▶ The task: Quote the records word for word, from the line containing "Given: Toggle the Group Mail checkbox" through the end of the records, including both of those lines. Leave out the pictures.
BEGIN Provided material
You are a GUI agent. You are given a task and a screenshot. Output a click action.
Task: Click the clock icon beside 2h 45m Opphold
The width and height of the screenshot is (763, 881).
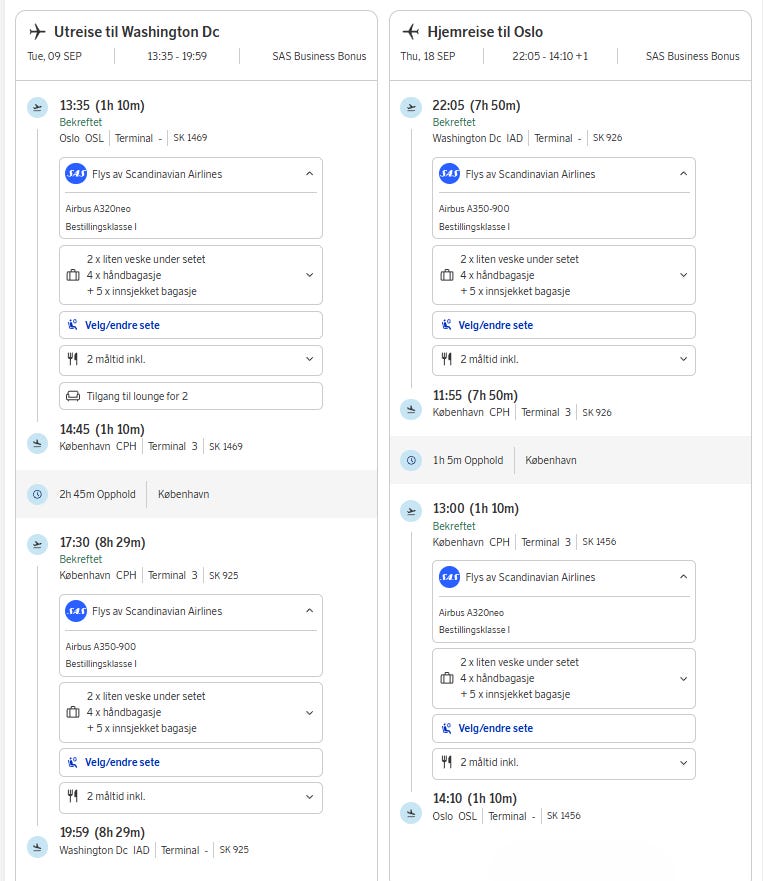click(x=37, y=494)
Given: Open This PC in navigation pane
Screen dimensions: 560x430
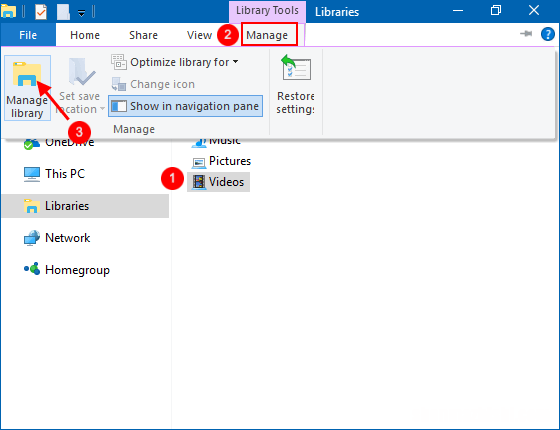Looking at the screenshot, I should coord(54,174).
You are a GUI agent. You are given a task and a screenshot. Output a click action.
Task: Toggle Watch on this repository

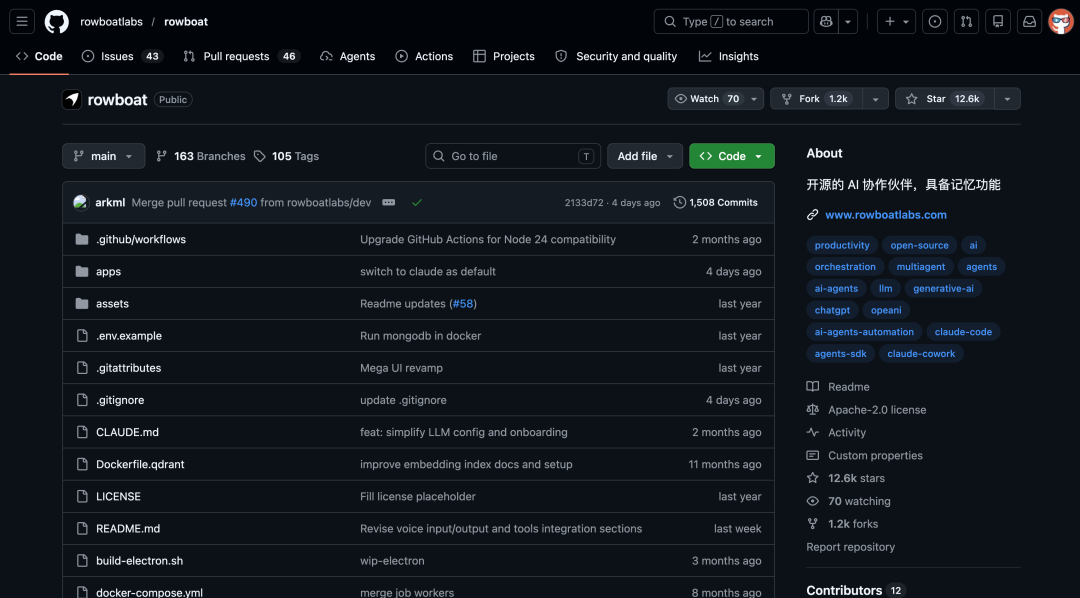click(708, 99)
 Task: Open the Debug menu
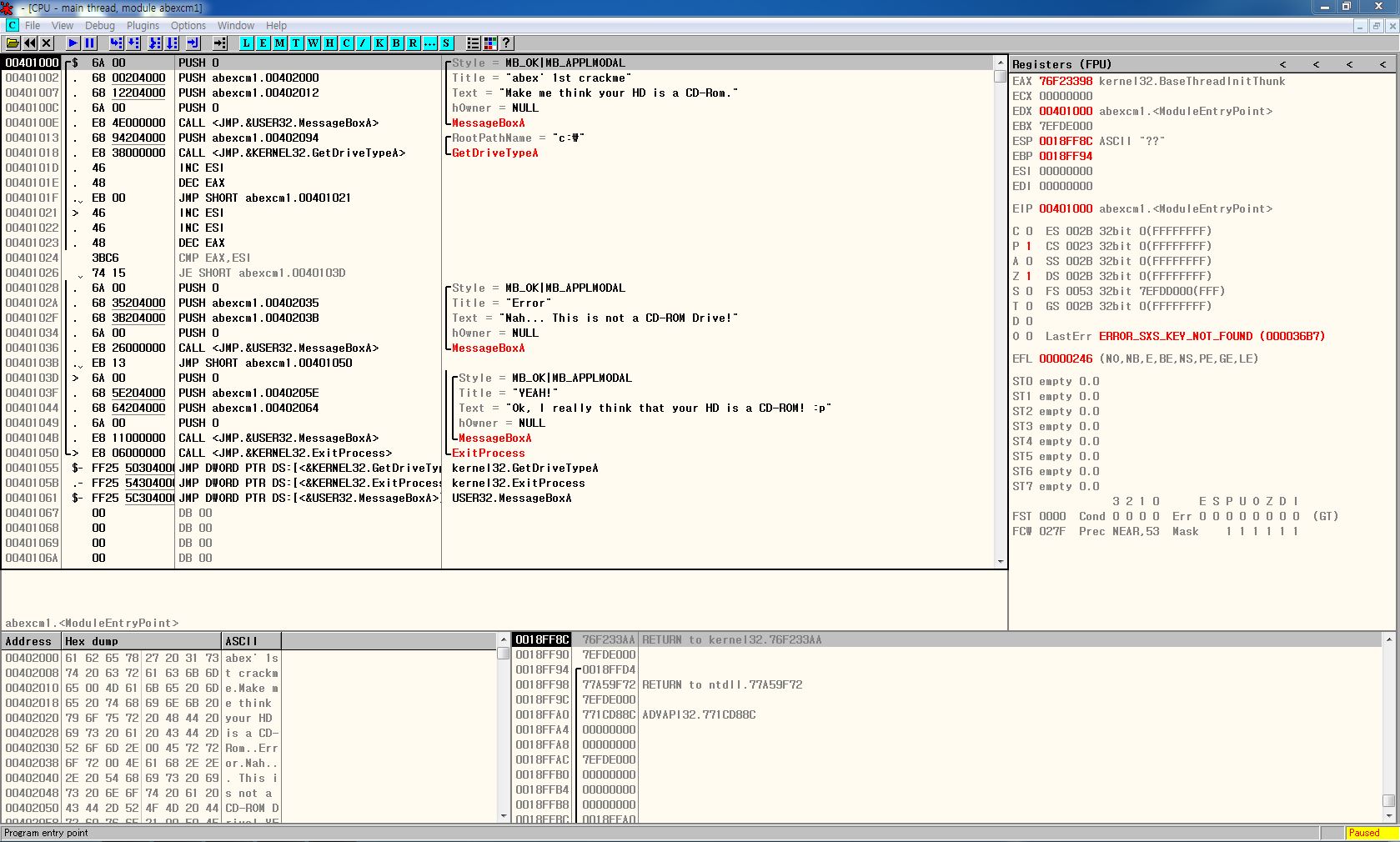[100, 26]
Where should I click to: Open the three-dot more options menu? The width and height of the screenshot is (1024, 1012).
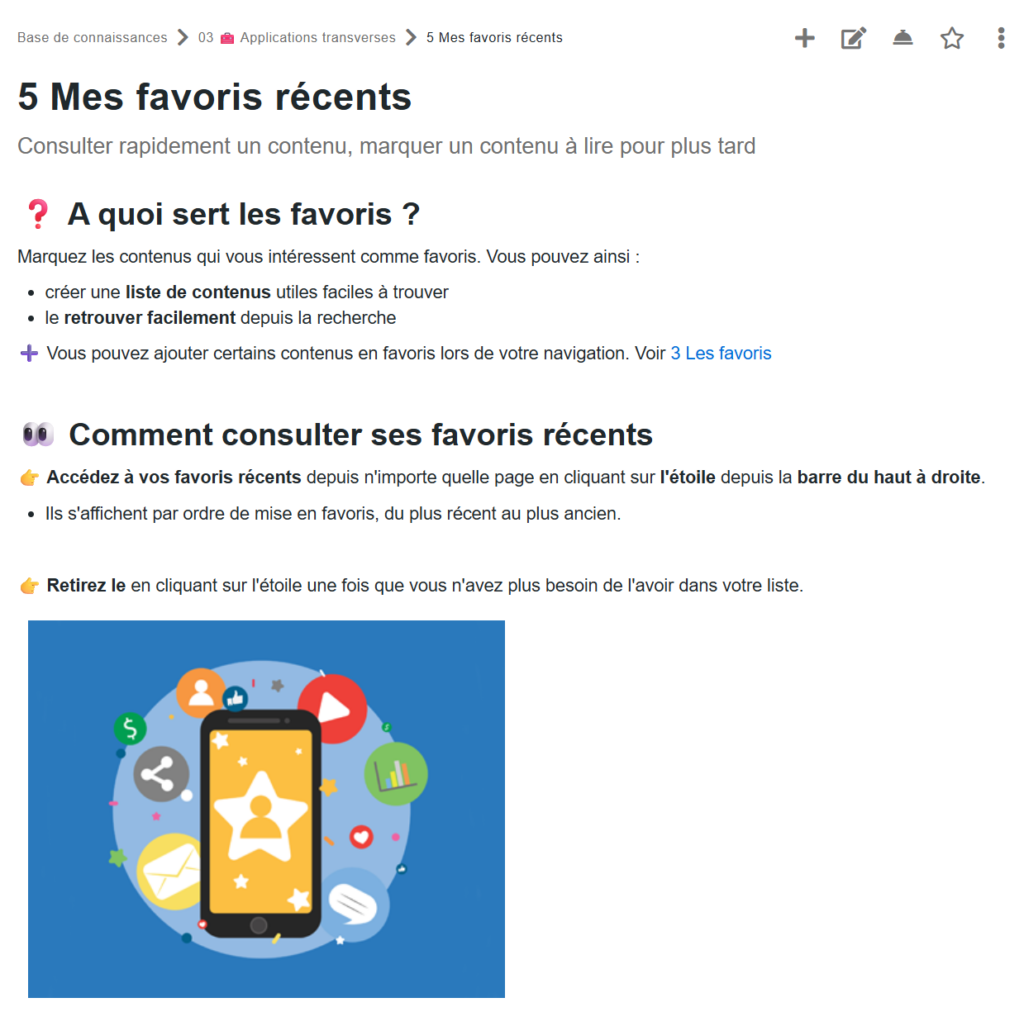point(1001,39)

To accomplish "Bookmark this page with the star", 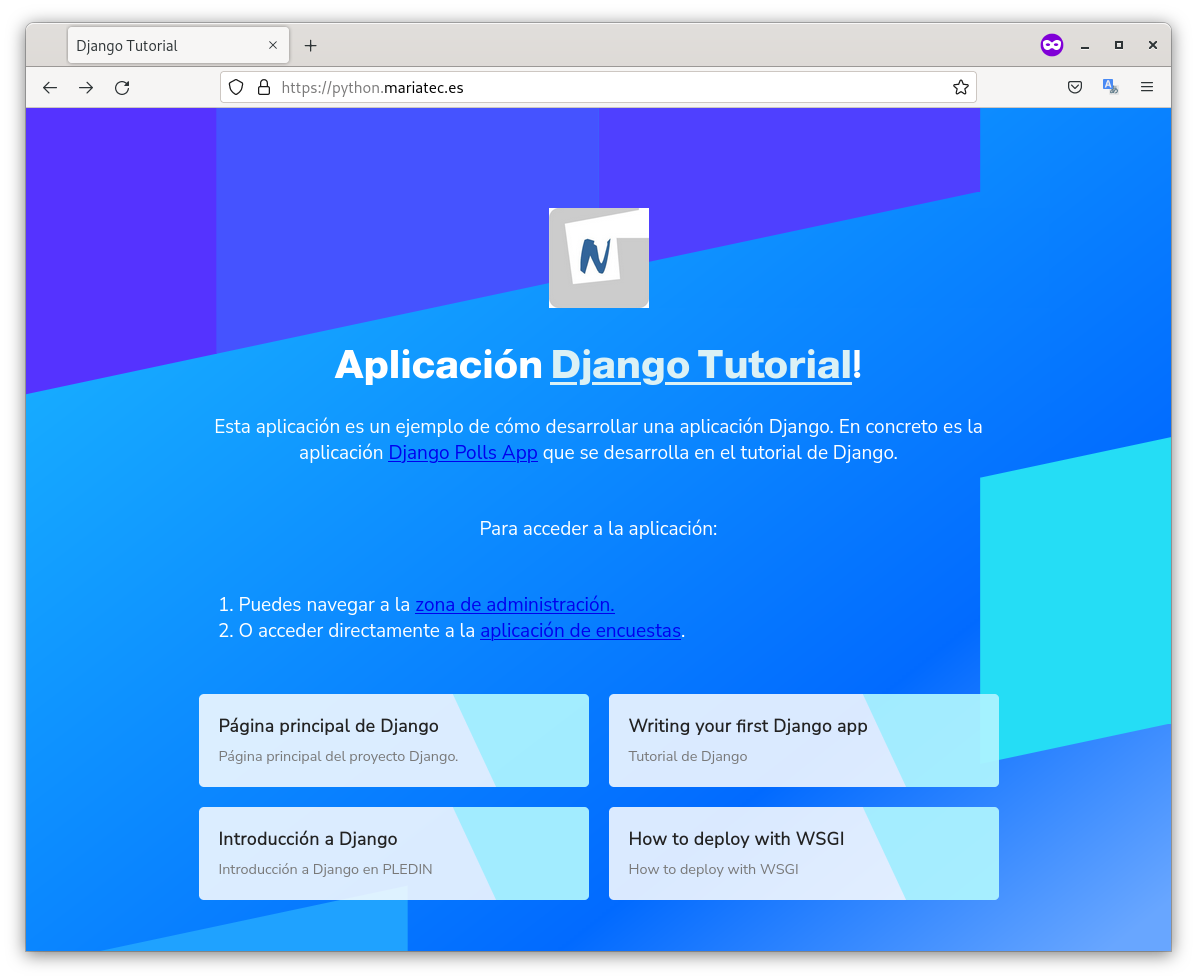I will point(960,87).
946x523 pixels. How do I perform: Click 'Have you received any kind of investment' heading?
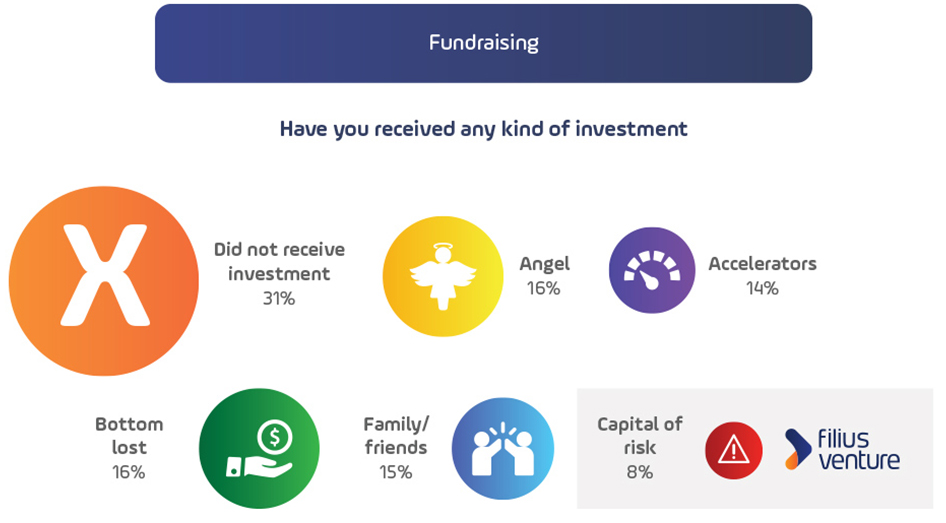(483, 128)
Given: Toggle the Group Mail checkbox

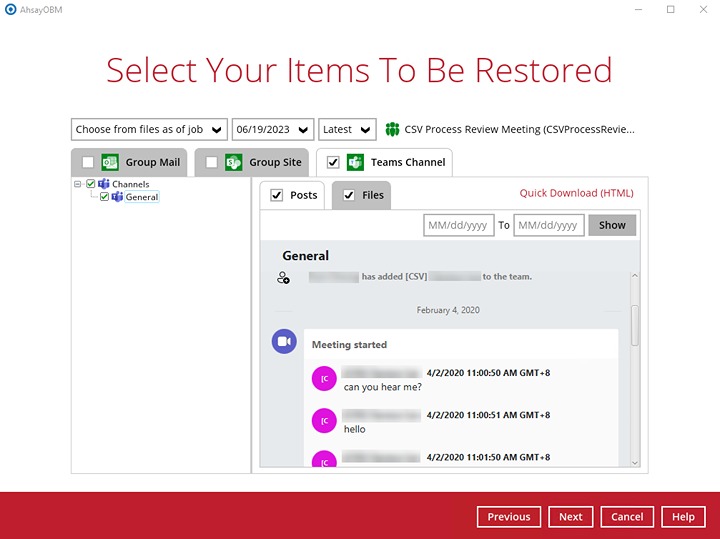Looking at the screenshot, I should pyautogui.click(x=88, y=162).
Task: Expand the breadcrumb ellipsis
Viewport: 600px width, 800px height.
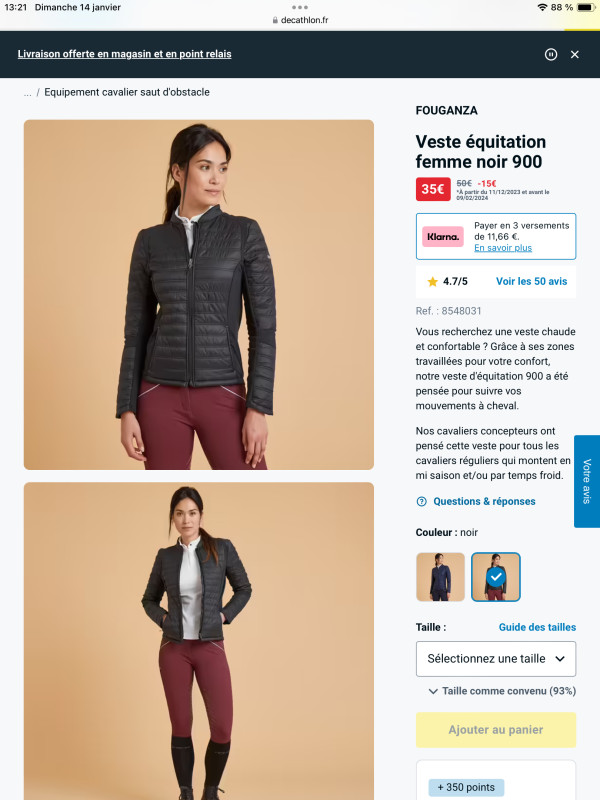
END Provided material
▶ Solution:
Given: Toggle the Group Mail checkbox

Looking at the screenshot, I should pyautogui.click(x=88, y=162).
Task: Expand the breadcrumb ellipsis
Viewport: 600px width, 800px height.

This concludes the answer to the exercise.